Larotrectinib, a highly selective small-molecule inhibitor of three tropomyosin receptor kinase (TRK) proteins (TRKA, TRKB, and TRKC) has recently been approved by the FDA for TRK fusion cancers. This approval was thanks in part to a new study by researchers at the Memorial Sloan Kettering Cancer Center (MSKCC) in New York City (N Engl J Med 2018;378(8):731-739). Researchers from MSKCC believe this new approval represents a monumental advancement for precision oncology.

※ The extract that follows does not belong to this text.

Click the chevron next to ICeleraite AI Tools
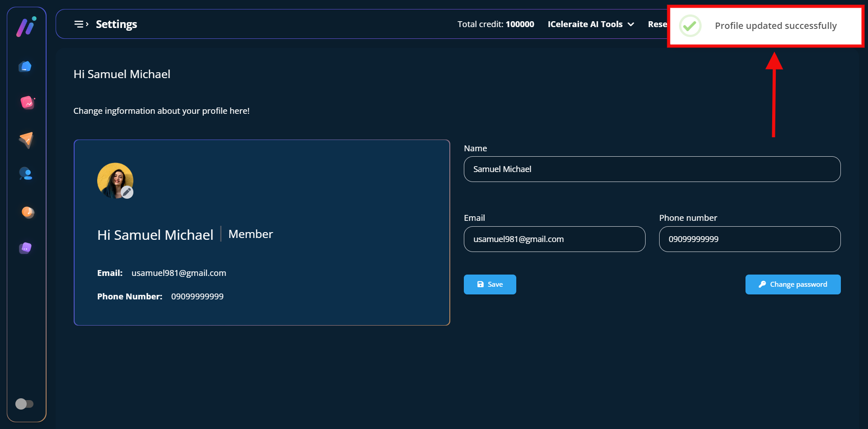868x429 pixels. [x=631, y=24]
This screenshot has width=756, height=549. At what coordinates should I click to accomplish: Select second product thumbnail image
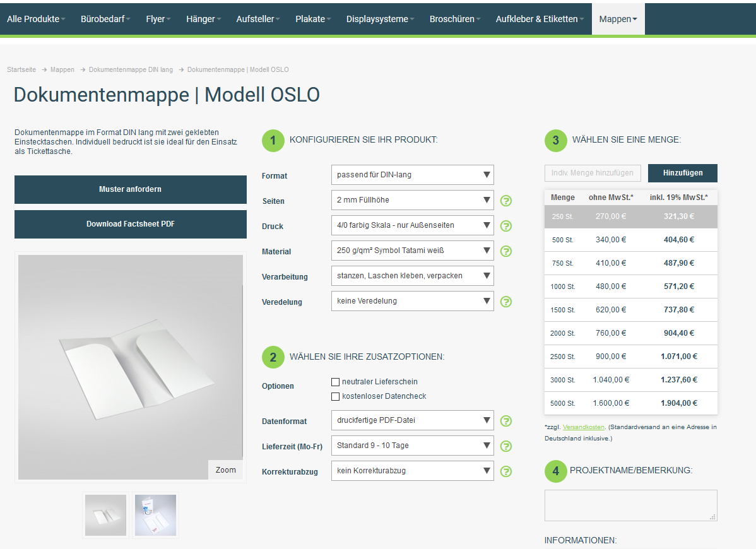point(155,515)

"The approval of larotrectinib represents a landmark step," Alexander Drilon, MD, Clinical Director of the Early Drug Development Service at the MSKCC and principal investigator of the NAVIGATE clinical trial (J Clin Oncol 2017; doi:10.1200/JCO.2016.34.15_suppl.TPS2599), told Oncology Times. "For the first time, we have a targeted therapy that is approved for a genomic signature regardless of cancer type. This paves the way for other potential approvals of this nature." Currently, no data have found a significant difference in response to larotrectinib in terms of varying tumor types.
Research Findings
According to the study led by David Hyman, MD, medical oncologist and Chief of the Early Drug Development Service at MSKCC, treatment with larotrectinib was associated with durable antitumor activity in TRK fusion-positive cancer patients. This activity was consistent across all ages and tumor types, suggesting that this therapeutic option may offer additional benefits that weren't explored in this small study with short follow-up.
"The development of targeted therapy in pediatric cancers has traditionally lagged behind its development in adults," Drilon added. "The larotrectinib approval represents an important shift towards including pediatric patients early in drug development. For infants, children, and adolescents, this was particularly important as several cancers in these patients can harbor TRK fusions."

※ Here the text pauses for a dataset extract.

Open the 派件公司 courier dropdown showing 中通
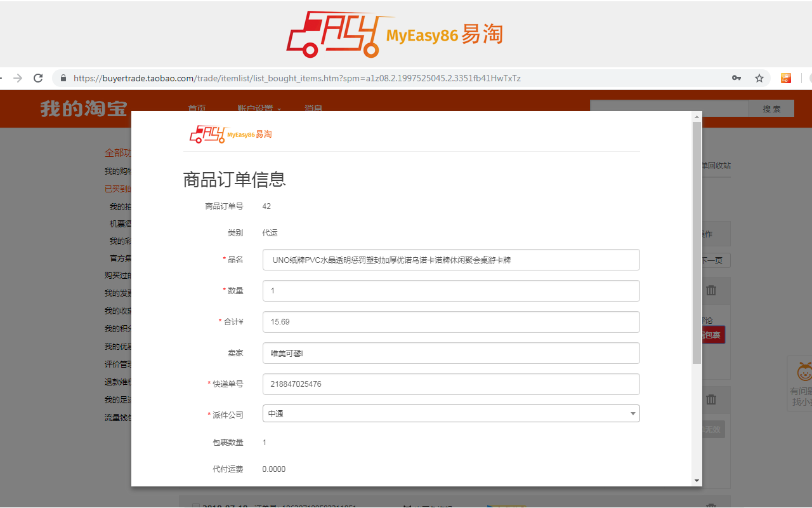The image size is (812, 508). [632, 413]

In their study, researchers enrolled a total of 55 patients (age range, 4 months to 76 years) with prospectively identified TRK fusion-positive cancers or 17 unique cancer diagnoses (e.g., tumors of the salivary gland, infantile fibrosarcoma, thyroid, colon, lung, etc.). Patients were included in a phase I study for adults, phase I/II study for children, or phase II study for children and adults. In the phase II study, patients were continuously treated with twice-daily 100 mg oral doses of larotrectinib until either disease progression, study withdrawal, or unacceptable level of adverse events. Overall response rate comprised the primary outcome, whereas duration of response, progression-free survival, and safety made up the secondary endpoints.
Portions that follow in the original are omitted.